While India and Pakistan have gone through several phases of breakdown and repair in their relations, this time the breach is much more severe. Among ordinary Indians, patience is wearing thin. All talk of dialogue and reconciliation — or even of a shared history — appears pointless when young men are routinely being killed by fundamentalists who have patrons across the border.
Indians are also exasperated at global double standards in the form of the United States’ relationship of convenience with Pakistan because of its interests in Afghanistan, China’s protection of Pakistan as it were its vassal and Saudi Arabia’s bankrolling of a flagging Pakistan economy. There is a growing sense that India should forge tactical new alliances — if the United States sulks over India and Iran’s growing collaboration so be it — or realize that it will always be left alone to fight for self-preservation.
There was already diminishing appetite for an internal dialogue process in Kashmir. And this attack may have eliminated it altogether. In an interview with me, the governor of the state, Satyapal Malik, lashed out at both major political parties in Kashmir for being soft on terrorism.
The attack has also brought home the very real problem of religious radicalism. The suicide bomber recruited by the Jaish was reportedly a 22-year-old named Adil Ahmad Dar, who lived just kilometers away from the site of the explosion.
Kashmir has seen a surge in local militancy, with educated, relatively well-off boys embracing not just the gun but also the idea of a Caliphate in Kashmir. Dar’s videos, which appear to have been filmed by the Jaish in advance, are now circulating on social media. He is strapped with weapons and explosives and exhorts others to join the “jihad.”
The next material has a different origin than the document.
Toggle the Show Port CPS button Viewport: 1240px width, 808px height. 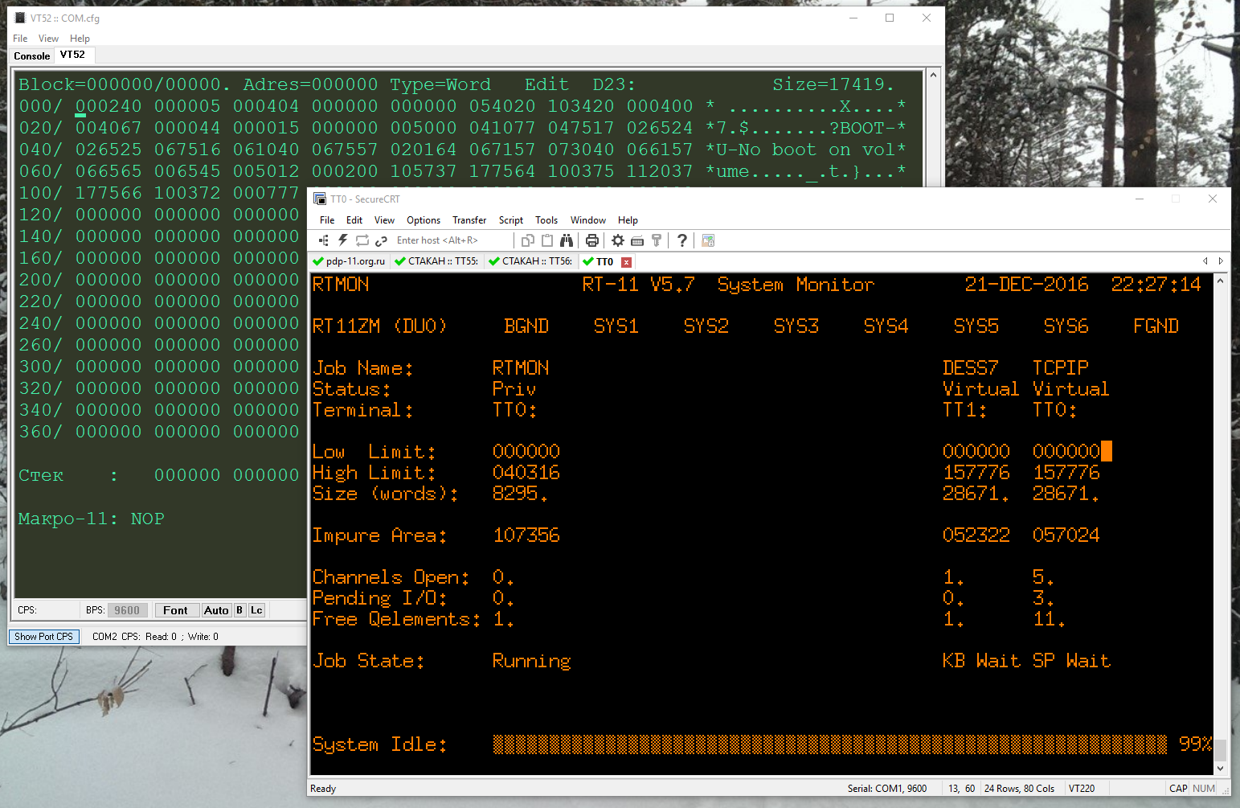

Many Kashmiris argue that talk of radicalism is an excuse to tar the larger political debate. This is simply not true. The growing and aggressive Islamist sentiment among an entire generation of young Kashmiris is very much part of the shifting sands in the valley. And it has dramatically shrunk the space for a rational conversation about Kashmir elsewhere in the country.
Arun Jaitley, a minister in the Modi government, warned that India will deliver an “unforgettable lesson” in retaliation.
In an angry, outraged and cynical country, this is unlikely to be an overstatement.